* Begin Entries supplied *
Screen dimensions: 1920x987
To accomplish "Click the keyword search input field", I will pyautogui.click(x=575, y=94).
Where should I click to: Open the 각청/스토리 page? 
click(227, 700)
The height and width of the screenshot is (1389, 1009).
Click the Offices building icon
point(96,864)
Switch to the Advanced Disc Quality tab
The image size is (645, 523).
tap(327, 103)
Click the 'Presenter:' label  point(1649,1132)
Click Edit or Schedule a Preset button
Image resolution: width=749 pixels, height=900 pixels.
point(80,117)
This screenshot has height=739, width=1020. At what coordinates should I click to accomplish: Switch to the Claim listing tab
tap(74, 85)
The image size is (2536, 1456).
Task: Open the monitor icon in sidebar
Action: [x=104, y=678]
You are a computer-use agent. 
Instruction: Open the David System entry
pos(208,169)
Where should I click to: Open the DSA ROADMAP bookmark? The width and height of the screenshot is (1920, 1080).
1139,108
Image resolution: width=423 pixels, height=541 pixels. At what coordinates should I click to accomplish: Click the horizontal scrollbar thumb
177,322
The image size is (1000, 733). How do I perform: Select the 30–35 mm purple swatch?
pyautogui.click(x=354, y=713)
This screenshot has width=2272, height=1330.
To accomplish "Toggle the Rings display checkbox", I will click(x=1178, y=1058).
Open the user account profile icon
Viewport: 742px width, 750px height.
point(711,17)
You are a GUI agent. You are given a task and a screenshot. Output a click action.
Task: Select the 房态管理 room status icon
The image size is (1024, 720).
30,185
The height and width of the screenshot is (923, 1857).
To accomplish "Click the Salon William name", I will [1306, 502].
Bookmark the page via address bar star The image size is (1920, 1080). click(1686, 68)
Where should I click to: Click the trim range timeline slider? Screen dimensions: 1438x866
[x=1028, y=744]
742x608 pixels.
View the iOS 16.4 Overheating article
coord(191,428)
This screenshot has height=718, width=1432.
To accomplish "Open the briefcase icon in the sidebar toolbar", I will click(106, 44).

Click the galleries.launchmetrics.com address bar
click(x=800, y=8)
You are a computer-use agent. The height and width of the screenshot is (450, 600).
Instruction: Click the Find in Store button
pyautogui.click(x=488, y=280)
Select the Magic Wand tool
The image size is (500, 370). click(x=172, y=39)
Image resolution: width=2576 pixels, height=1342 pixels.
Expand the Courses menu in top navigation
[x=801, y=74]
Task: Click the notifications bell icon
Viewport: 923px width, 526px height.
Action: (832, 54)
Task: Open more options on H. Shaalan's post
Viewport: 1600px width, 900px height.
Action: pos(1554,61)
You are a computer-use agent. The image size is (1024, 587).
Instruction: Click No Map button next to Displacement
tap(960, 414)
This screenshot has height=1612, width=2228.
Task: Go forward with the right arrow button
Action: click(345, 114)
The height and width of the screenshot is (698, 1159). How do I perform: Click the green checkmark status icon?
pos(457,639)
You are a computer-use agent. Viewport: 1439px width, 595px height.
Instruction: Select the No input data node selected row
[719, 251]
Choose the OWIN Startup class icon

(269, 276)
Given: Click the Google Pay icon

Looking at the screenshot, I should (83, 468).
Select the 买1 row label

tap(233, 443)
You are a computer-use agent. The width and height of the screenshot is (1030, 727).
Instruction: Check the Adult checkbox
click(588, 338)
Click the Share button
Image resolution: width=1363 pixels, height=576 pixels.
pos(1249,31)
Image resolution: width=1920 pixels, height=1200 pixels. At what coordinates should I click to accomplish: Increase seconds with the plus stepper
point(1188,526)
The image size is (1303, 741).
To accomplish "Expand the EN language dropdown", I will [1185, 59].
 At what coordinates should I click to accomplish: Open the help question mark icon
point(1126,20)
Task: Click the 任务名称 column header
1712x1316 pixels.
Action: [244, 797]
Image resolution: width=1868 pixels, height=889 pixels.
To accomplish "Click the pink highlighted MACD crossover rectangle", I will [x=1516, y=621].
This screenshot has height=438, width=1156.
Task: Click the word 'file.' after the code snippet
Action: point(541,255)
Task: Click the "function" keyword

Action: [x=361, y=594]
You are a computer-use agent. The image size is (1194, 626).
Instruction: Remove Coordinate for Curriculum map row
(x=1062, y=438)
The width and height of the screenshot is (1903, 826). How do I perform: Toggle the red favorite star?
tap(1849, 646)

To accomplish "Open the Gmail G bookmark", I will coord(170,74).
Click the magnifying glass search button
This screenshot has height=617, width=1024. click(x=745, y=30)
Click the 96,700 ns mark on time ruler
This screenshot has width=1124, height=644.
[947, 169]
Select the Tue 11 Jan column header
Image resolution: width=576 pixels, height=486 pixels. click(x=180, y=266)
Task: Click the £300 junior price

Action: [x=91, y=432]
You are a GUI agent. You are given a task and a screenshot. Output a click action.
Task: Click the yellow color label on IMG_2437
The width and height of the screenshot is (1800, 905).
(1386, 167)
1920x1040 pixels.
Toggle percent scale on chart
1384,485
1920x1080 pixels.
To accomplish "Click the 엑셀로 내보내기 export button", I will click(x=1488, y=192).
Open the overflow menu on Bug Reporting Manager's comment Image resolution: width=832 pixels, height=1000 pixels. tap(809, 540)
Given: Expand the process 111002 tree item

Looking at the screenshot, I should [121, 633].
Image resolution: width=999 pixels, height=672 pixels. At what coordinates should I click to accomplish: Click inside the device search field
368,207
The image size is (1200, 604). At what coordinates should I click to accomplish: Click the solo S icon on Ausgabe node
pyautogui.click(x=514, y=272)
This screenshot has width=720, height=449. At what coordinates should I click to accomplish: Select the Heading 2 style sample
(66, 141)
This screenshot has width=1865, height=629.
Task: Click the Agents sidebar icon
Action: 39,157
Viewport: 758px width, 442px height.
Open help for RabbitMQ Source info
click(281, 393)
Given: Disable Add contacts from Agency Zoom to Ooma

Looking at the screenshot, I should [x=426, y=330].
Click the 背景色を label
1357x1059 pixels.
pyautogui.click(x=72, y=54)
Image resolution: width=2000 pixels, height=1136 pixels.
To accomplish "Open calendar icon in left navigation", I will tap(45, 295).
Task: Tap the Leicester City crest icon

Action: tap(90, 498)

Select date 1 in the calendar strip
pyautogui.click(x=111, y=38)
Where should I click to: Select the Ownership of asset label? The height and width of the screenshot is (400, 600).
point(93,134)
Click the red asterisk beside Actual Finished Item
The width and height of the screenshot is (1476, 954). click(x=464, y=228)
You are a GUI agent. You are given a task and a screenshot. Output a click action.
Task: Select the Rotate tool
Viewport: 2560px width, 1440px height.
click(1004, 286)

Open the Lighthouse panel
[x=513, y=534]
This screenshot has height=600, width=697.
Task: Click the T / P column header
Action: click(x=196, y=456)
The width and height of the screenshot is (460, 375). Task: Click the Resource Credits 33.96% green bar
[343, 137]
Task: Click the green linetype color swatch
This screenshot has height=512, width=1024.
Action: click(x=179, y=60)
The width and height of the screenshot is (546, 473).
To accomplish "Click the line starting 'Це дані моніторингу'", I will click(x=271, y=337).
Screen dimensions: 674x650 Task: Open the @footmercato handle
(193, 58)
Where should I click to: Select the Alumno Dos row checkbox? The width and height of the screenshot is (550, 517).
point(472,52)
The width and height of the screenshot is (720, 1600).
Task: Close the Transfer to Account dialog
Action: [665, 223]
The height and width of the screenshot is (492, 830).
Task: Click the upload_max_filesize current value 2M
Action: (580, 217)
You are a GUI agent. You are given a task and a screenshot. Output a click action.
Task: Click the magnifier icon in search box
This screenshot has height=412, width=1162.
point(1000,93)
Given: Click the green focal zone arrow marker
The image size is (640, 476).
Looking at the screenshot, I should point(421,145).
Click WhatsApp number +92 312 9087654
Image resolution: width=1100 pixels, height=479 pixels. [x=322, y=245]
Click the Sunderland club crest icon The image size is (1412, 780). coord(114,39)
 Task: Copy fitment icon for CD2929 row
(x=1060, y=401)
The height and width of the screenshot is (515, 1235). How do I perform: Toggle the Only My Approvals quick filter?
* End Entries supplied *
Reproduce the entries verbatim, starting from the very first line and going on through the line that contains "point(80,117)", including that line.

• Written solution
Screen dimensions: 1920x987
To accomplish "Click the keyword search input field", I will pyautogui.click(x=575, y=94).
Where should I click to: Open the 각청/스토리 page? 
click(227, 700)
The height and width of the screenshot is (1389, 1009).
Click the Offices building icon
point(96,864)
Switch to the Advanced Disc Quality tab
The image size is (645, 523).
tap(327, 103)
Click the 'Presenter:' label  point(1649,1132)
Click Edit or Schedule a Preset button
Image resolution: width=749 pixels, height=900 pixels.
point(80,117)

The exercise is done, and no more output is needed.